Plaintiffs moved on April 13, 2001 to serve a second amended complaint pursuant to CPLR 3025 (b) and “to restore the action to the trial calendar” even though their action had not been stricken from the calendar, but rather had been dismissed at a preliminary conference on December 12, 2000 for failure to serve their second amended complaint pursuant to the court’s order of November 9, 1999 and the parties’ stipulation dated October 13, 2000. The court denied plaintiffs’ motion in its May 23, 2001 order, stating, in pertinent part: “There can’t be an amended complaint in a dismissed action.”
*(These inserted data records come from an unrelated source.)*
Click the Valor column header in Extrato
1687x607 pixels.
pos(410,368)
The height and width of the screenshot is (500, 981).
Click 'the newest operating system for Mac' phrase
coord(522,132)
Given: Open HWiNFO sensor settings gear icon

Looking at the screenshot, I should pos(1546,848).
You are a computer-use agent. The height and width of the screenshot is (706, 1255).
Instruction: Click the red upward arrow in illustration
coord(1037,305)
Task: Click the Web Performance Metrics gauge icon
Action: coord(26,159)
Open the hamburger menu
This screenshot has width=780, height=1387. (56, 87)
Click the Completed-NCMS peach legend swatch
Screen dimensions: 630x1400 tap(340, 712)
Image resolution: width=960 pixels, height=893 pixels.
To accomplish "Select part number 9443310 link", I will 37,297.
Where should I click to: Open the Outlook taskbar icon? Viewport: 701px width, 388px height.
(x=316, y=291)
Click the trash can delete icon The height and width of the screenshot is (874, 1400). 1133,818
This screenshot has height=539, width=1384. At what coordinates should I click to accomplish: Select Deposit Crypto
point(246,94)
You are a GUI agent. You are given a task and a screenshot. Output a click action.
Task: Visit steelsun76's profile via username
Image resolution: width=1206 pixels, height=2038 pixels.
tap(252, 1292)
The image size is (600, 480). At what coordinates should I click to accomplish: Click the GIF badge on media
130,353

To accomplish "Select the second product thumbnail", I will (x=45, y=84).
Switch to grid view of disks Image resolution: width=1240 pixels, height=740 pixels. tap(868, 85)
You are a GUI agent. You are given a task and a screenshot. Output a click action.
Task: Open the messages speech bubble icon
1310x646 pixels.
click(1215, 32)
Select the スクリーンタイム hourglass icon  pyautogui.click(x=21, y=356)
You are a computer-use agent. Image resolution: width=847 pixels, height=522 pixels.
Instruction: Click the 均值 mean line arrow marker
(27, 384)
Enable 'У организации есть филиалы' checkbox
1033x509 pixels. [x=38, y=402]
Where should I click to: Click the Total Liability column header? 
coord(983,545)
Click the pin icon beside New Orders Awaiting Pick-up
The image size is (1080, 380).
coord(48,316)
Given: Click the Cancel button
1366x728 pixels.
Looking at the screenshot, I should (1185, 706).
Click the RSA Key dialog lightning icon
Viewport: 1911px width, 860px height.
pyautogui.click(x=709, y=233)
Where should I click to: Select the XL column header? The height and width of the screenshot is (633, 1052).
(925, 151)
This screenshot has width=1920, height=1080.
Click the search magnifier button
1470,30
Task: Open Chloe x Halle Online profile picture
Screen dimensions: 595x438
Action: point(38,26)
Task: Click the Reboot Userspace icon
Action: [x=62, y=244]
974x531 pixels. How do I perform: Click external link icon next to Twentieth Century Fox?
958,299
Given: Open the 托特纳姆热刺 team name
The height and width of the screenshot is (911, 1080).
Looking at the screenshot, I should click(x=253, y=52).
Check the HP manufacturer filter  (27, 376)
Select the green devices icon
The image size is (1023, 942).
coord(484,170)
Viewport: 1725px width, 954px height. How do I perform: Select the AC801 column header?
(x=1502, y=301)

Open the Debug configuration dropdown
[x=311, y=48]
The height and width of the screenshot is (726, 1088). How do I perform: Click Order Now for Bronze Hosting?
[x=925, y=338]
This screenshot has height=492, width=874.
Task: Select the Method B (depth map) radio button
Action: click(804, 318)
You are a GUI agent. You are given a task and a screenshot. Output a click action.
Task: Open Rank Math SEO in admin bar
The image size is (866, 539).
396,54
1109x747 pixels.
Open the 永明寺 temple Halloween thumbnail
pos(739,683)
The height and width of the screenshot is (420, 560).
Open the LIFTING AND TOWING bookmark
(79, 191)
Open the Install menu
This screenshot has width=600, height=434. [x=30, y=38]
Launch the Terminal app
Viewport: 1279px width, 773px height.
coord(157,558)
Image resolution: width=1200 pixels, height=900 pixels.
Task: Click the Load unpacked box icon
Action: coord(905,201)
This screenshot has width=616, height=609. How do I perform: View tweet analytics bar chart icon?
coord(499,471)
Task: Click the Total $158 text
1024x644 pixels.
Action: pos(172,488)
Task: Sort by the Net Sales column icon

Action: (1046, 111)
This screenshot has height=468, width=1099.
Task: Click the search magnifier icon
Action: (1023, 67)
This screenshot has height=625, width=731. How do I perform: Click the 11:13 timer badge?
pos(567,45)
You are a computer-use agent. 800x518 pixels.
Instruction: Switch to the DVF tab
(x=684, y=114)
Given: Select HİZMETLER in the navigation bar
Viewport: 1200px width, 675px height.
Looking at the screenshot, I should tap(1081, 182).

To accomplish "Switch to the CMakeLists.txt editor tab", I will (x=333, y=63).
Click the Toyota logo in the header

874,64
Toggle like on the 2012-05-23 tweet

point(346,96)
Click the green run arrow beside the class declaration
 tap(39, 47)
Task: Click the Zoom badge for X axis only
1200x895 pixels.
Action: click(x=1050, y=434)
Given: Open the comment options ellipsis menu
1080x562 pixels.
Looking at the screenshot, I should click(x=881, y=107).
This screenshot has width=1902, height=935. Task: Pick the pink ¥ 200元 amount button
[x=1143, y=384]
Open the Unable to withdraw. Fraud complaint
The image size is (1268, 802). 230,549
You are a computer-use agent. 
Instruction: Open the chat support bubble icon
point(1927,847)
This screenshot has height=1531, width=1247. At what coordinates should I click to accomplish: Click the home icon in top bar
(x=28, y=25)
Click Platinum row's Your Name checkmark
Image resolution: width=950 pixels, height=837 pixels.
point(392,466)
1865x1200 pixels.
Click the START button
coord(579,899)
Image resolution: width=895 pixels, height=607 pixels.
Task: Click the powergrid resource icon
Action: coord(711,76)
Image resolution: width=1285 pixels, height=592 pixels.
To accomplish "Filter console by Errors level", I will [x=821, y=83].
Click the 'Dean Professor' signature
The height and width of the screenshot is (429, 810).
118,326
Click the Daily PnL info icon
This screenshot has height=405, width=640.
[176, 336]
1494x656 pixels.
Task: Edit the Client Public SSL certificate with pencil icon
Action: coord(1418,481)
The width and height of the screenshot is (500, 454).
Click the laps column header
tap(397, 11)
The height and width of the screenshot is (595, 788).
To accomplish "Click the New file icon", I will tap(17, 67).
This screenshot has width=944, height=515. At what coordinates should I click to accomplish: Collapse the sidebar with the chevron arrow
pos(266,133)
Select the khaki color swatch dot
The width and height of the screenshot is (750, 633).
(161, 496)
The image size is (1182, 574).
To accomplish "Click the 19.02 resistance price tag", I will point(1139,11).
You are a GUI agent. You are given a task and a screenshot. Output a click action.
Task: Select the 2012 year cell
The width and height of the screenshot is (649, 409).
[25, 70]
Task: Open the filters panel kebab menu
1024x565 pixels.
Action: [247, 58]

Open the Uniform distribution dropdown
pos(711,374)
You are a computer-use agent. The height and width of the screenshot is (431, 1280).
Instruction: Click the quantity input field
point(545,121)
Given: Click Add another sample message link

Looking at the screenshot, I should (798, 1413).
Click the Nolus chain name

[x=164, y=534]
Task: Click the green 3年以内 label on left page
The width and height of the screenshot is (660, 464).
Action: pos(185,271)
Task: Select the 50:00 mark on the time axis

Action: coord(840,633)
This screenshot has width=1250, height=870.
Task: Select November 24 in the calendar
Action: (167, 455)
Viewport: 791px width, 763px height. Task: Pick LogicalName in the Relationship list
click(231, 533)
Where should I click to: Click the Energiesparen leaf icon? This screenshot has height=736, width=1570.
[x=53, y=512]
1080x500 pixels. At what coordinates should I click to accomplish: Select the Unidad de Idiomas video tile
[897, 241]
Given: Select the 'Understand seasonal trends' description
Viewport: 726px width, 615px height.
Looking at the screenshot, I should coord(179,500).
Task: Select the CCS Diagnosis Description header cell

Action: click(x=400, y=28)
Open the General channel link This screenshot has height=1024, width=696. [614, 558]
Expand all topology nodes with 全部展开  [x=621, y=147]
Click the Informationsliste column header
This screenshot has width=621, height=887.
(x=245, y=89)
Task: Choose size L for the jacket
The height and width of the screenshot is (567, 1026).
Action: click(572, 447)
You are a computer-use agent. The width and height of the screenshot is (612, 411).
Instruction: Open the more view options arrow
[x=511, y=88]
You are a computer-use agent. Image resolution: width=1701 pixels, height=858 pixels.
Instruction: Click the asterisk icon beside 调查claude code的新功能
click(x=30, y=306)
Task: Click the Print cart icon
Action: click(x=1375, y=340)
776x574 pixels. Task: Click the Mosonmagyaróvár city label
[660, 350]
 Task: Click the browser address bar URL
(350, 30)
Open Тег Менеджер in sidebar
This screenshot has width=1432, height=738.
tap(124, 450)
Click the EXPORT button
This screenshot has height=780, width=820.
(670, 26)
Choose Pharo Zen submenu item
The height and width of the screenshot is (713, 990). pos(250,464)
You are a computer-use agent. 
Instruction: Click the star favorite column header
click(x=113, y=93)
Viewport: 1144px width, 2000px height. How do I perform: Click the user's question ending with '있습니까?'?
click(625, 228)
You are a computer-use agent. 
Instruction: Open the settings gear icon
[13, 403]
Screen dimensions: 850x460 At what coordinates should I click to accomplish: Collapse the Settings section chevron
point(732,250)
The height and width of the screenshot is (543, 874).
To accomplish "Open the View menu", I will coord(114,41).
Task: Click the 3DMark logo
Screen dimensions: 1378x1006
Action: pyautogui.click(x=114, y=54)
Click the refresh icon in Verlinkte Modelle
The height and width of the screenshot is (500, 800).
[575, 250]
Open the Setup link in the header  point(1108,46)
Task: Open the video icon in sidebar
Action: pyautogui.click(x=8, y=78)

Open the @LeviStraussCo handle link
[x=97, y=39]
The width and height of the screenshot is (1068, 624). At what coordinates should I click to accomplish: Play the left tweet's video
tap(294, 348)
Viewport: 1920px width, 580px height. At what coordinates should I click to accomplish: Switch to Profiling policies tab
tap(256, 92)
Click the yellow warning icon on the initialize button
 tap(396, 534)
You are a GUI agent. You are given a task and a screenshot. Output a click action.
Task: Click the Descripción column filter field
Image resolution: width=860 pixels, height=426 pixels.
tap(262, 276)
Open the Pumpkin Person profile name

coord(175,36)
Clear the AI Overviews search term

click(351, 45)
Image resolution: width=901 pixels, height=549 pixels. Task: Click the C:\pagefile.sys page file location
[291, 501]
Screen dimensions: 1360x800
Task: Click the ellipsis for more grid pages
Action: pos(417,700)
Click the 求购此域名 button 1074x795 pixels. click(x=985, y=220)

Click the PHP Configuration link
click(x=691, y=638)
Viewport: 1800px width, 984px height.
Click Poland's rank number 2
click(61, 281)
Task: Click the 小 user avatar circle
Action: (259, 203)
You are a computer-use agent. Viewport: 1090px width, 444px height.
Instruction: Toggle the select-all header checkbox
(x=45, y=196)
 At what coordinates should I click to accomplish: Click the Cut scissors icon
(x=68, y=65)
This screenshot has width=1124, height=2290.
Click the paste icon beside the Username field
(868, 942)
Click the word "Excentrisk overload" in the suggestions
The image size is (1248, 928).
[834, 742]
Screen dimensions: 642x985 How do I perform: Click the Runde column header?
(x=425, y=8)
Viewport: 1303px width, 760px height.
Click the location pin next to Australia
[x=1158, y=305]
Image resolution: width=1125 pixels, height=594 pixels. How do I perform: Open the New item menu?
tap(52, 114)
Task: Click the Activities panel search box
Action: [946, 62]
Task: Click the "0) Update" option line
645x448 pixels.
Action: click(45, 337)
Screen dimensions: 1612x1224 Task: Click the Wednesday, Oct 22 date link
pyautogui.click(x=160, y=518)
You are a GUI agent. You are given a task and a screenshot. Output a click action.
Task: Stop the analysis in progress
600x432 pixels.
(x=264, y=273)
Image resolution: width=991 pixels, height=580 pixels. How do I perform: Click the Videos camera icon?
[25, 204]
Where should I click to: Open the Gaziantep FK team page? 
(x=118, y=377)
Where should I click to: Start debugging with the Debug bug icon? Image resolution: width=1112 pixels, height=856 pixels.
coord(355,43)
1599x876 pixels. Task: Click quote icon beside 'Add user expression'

Rather than appealing from that order, plaintiffs moved, on August 10, 2001, pursuant to CPLR 5015 to vacate the December 12, 2000 order of dismissal, raising for the first time the excuse that at the time of the December dismissal the principal attorney for plaintiffs was unable to effectively participate in his firm’s litigation caseload because he was suffering from heart trouble, which resulted in his subsequent hospitalization and open-heart surgery. That motion was denied in the order appealed from, the court stating on the record that “there *855is no reason here why this lawsuit should continue or be revived because there is no real excuse for the failure of compliance with my November ’99 order through to December of 2000. And the pace with which that order has sought to be undone, neither motion having been made, consistent with what I really did in December, just suggests that this lawsuit has no merit. That’s probably why there is no affidavit of merit explaining the gist of this thing, and the motion is denied.”
While sympathetic to the court’s rulings given the belatedness of counsel’s excuse of ill health and the questionable merit of plaintiffs’ claims, we nevertheless conclude that, in view of the strong policy in favor of deciding actions on their merits, the December 12, 2000 dismissal should be vacated and plaintiffs given one last opportunity to serve their second amended complaint. However, in light of plaintiffs’ failure to seek reargument of the December 12, 2000 order of dismissal or to appeal from that order or the May 23, 2001 order and the general dilatoriness and ineffectiveness of their attempts to remedy their default, resulting in two unsuccessful motions and this appeal, we condition our reversal upon the payment by counsel for plaintiffs personally of $2,500 to counsel for defendants-respondents. Concur — Nardelli, J.P., Tom, Mazzarelli, Andrias and Saxe, JJ.